ALCF Computational Performance Workshop
Held virtually in May, the annual ALCF Computational Performance Workshop is designed to help attendees boost application performance on ALCF systems. With dedicated access to ALCF computing resources, the three-day workshop allowed workshop participants to work directly with ALCF and invited experts to test, debug, and optimize their applications. One of the workshop’s primary goals is to help researchers demonstrate code scalability for INCITE, ALCC, and ADSP project proposals, which are required to convey both scientific merit and computational readiness.
The annual Argonne Training Program on Extreme-Scale Computing (ATPESC) celebrated its 10th anniversary in 2022. The two-week training event offers training on key skills, approaches, and tools needed to design, implement, and execute computational science and engineering applications on high-end computing systems, including upcoming exascale supercomputers. Organized by ALCF staff and funded by the ECP, ATPESC has a core curriculum that covers computer architectures; programming methodologies; data-intensive computing and I/O; numerical algorithms and mathematical software; performance and debugging tools; software productivity; data analysis and visualization; and machine learning and data science. More than 70 graduate students, postdocs, and career professionals in computational science and engineering attended this year’s program. ATPESC has now hosted more than 600 participants since it began in 2013. To further extend the program’s reach, ATPESC lecture videos are made publicly available on YouTube each year.
The Argonne-Intel Center of Excellence (COE) continued to host hands-on training events to help Aurora Early Science Program (ESP) teams develop, port, and profile their applications for the ALCF’s upcoming exascale system. Events included a dungeon session, involving multiple ESP projects, and four hackathons.
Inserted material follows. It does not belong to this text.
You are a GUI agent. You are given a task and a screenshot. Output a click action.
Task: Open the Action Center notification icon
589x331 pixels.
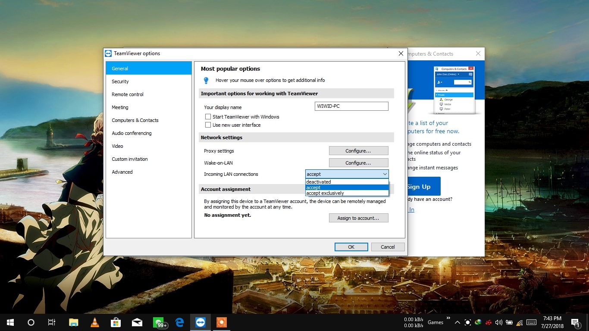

The multi-day, hands-on sessions pair ESP teams with experts from the ALCF and Intel to advance code development efforts using the Aurora software development kit, early hardware, and other exascale programming tools.
This invitation-only workshop focused on helping ESP and ECP researchers prepare applications and software technologies for Aurora. The workshop was geared toward developers and emphasized using the Intel software development kit to get applications running on testbed hardware. Teams were also given the opportunity to consult with ALCF staff and provide feedback. The workshop kicked off in June with the initial sessions focused on presentations and status updates on Aurora’s hardware and software. ALCF staff also held dedicated office hours on a range of topics from programming models to profiling tools.
Best Practices for HPC Software Developers
In 2022, the ALCF, OLCF, NERSC, and ECP continued their collaboration with the Interoperable Design of Extreme-Scale Application Software (IDEAS) project to deliver a series of webinars—Best Practices for HPC Software Developers—to help users of HPC systems carry out their software development more productively. Webinar topics included the lab notebooks for computational mathematics, Openscapes for environmental science to help uncover data-driven solutions faster, managing academic software development, and how the ability to “import” a package is critical in enabling technology for software re-use.
DeepHyper Automated Machine Learning Workshop
In July, the ALCF hosted a hands-on training session on DeepHyper, a distributed automated machine learning (AutoML) software package for automating the design and development of deep neural networks for scientific and engineering applications. DeepHyper seeks to bring a scientifically rigorous automated approach to neural network model development by reducing the manually intensive, cumbersome, ad hoc, trial-and-error efforts. In this virtual workshop, the attendees learned various capabilities of the DeepHyper software to automate the design and development of neural networks.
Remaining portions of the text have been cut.